Autonomy Support | Allows freedom of expression & action; encourages independent problem-solving, active participation in decision-making; communicates respect & deference for child opinions |
Coercion | Restrictive, over-controlling, intrusive, strict obedience demanded, punitive discipline, psychological control, autocratic |
Note: adapted from Skinner et al. 2005.
Methods
Study Design and Sample
This systematic review and meta-analysis is part of the NIH-funded Family Synthesis Study, a mixed-methods project (Sandelowski, Voils et al. 2013) designed to map the intersection of family life and childhood CPCs through a series of syntheses. Our presentation is guided by the checklist for reporting reviews and meta-analyses of observational studies proposed in Stroup et al. (2000).

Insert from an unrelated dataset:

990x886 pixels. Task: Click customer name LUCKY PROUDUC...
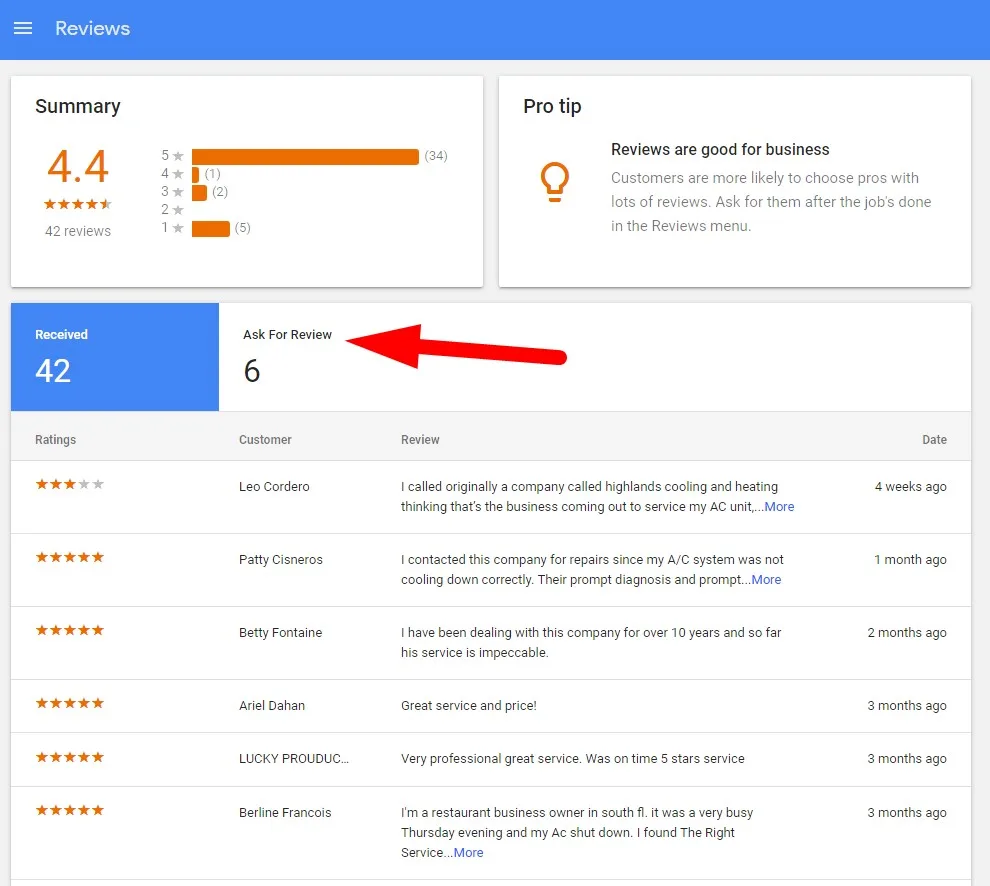pyautogui.click(x=294, y=758)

In the Family Synthesis Study, chronic physical condition (CPC) was defined as lasting or expected to last at least one year and producing or expected to produce sequelae for the child such as limitation in function/activity, medication dependency and/or need for medical care or related services beyond what is usual for a child of the same age (Bethell et al. 2014). A detailed account of the search process and the investigators’ conceptualization of family research are reported elsewhere (Havill et al. 2014, Knafl et al. 2015, http://familysynthesis.unc.edu/home). Briefly, nine databases were searched for English-language reports published between January 1, 2000 and March 31, 2014 using general search terms for family, child, and chronic condition in addition to search terms for specific diseases (e.g. arthritis, diabetes) resulting in 1,028 reports that met inclusion criteria and were entered into the Family Synthesis Study database.
Data were extracted from all reports in the Family Synthesis Study database using a standardized template that captured characteristics of the sample, study design, measures, and findings. One member of the research team extracted data from each report and a second member checked it for accuracy and completeness against the published report. Divergent interpretations of what should be included in an extraction were resolved through discussion with a third team member.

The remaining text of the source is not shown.